* begin Text extract *

General characteristics
- Class & type: Mars-class ship of the line
- Tons burthen: 1,842+24⁄94 bm
- Length: 176 ft (54 m) (gundeck)
- Beam: 49 ft (15 m)
- Depth of hold: 20 ft (6.1 m)
- Sail plan: Full-rigged ship
- Armament: 74 guns:; Gundeck: 28 × 32 pdrs; Upper gundeck: 30 × 24 pdrs; Quarterdeck: 12 × 9 pdrs; Forecastle: 4 × 9 pdrs;

= HMS Mars (1794) =

Ship of the British Royal Navy, launched on 25 October 1794

HMS Mars was a 74-gun third-rate ship of the line of the Royal Navy, launched on 25 October 1794 at Deptford Dockyard.

==Career==

In the early part of the French Revolutionary Wars she was assigned to the Channel Fleet. In 1797 under Captain Alexander Hood she was prominent in the Spithead mutiny. In 1798 at the Battle of the Raz de Sein she fought a famous single-ship duel with the French seventy-four Hercule, in the dusk near the Pointe du Raz on the coast of Brittany. Hercule attempted to escape through the Passage du Raz but the tide was running in the wrong direction and she was forced to anchor, giving Captain Hood the chance to attack at close quarters. The two ships were of equal strength, but Hercule was newly commissioned; After more than an hour and a half of bloody fighting at close quarters she struck her flag, having lost over three hundred men. On Mars 31 men were killed and 60 wounded. Among the dead was Captain Hood.

* end Text extract *

= Short exercise =
Copy the HMS Mars text from "- Sail plan: Full-rigged" up to and including "at Deptford Dockyard.", renaming "Deptford Dockyard" as "Chatham Dockyard".

* begin Information given *

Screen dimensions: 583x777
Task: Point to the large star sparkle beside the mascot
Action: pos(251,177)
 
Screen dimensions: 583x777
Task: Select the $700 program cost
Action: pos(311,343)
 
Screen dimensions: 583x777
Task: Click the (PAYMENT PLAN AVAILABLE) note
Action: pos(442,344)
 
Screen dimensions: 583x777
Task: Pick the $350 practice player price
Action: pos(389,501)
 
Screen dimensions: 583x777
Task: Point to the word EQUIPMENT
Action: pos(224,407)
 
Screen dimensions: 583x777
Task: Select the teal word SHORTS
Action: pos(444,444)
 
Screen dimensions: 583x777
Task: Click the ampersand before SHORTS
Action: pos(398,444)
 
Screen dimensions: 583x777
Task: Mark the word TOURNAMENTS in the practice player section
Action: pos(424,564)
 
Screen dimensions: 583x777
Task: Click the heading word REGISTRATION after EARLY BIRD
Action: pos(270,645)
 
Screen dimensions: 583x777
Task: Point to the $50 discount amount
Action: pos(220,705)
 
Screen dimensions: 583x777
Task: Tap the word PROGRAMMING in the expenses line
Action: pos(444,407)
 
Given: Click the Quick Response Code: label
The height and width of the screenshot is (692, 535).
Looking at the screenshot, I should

* end Information given *
* begin Information given *

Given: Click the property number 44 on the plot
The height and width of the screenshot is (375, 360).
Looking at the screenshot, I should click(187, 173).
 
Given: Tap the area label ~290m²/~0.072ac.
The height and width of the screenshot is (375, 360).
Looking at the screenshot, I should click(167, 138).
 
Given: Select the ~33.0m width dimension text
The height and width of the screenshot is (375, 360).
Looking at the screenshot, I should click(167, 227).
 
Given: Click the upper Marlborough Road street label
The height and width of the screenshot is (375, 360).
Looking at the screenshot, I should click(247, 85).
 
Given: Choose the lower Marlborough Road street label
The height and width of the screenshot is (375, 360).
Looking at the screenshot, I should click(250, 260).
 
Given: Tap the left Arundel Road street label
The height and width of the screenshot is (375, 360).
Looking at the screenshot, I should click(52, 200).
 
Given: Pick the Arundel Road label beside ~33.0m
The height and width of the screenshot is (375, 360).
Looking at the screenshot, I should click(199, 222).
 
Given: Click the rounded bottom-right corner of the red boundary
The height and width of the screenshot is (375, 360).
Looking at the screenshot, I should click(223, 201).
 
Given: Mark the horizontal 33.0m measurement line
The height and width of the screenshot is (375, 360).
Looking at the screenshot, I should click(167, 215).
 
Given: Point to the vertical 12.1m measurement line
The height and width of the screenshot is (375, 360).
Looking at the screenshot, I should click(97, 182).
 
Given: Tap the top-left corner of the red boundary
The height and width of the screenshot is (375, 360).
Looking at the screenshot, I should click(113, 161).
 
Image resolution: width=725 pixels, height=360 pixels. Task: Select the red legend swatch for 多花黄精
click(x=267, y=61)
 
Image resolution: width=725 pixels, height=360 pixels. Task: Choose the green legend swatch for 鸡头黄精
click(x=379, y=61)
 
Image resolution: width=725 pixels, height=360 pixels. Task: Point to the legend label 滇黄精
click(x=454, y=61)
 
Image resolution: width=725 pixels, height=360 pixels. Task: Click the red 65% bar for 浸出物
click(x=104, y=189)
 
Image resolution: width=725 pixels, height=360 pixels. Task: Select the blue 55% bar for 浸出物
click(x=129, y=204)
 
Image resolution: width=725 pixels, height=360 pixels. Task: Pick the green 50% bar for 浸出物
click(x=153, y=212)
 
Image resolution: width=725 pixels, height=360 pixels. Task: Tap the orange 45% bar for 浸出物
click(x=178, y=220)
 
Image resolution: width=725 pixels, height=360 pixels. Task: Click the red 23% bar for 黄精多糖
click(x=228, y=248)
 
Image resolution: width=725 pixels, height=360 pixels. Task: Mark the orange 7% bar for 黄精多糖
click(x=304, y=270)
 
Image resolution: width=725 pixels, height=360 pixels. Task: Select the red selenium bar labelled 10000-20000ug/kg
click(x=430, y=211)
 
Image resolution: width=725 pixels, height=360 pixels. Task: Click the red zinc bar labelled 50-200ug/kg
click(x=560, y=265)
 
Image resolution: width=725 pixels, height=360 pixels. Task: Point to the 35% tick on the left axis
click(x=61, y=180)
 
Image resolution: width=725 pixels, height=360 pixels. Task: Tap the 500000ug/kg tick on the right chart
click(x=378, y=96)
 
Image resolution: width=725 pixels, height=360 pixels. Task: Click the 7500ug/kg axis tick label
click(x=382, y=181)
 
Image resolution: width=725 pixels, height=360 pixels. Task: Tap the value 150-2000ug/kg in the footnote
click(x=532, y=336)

* end Information given *
* begin Information given *

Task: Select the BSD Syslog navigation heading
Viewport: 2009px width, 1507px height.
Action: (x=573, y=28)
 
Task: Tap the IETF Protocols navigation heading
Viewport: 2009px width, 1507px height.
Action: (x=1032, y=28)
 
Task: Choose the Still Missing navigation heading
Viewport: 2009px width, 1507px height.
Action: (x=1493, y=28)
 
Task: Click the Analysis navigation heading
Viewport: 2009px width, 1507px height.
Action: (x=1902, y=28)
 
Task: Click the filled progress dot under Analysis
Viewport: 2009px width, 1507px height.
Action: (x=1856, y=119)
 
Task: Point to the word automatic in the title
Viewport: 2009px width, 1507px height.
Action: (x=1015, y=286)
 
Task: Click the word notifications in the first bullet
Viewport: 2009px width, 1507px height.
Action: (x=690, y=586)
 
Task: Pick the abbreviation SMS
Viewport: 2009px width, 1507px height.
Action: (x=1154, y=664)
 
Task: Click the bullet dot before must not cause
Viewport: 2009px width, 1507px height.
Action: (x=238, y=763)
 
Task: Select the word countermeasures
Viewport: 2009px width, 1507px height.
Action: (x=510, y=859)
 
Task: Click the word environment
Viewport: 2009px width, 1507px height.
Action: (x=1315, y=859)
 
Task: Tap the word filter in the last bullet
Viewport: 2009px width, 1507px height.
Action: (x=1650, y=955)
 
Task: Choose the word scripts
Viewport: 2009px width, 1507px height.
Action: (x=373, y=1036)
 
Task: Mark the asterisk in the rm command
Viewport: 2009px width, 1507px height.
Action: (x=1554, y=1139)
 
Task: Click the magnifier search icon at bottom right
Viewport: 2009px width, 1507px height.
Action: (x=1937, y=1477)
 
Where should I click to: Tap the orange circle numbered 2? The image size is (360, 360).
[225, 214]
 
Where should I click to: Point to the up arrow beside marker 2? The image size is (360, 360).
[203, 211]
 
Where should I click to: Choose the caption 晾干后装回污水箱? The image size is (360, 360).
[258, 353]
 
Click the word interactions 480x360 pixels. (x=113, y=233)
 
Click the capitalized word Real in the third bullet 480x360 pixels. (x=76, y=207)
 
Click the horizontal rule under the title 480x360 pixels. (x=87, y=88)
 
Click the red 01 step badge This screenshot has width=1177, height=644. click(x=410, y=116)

* end Information given *

= Response to the task =
- Sail plan: Full-rigged ship
- Armament: 74 guns:; Gundeck: 28 × 32 pdrs; Upper gundeck: 30 × 24 pdrs; Quarterdeck: 12 × 9 pdrs; Forecastle: 4 × 9 pdrs;

= HMS Mars (1794) =

Ship of the British Royal Navy, launched on 25 October 1794

HMS Mars was a 74-gun third-rate ship of the line of the Royal Navy, launched on 25 October 1794 at Chatham Dockyard.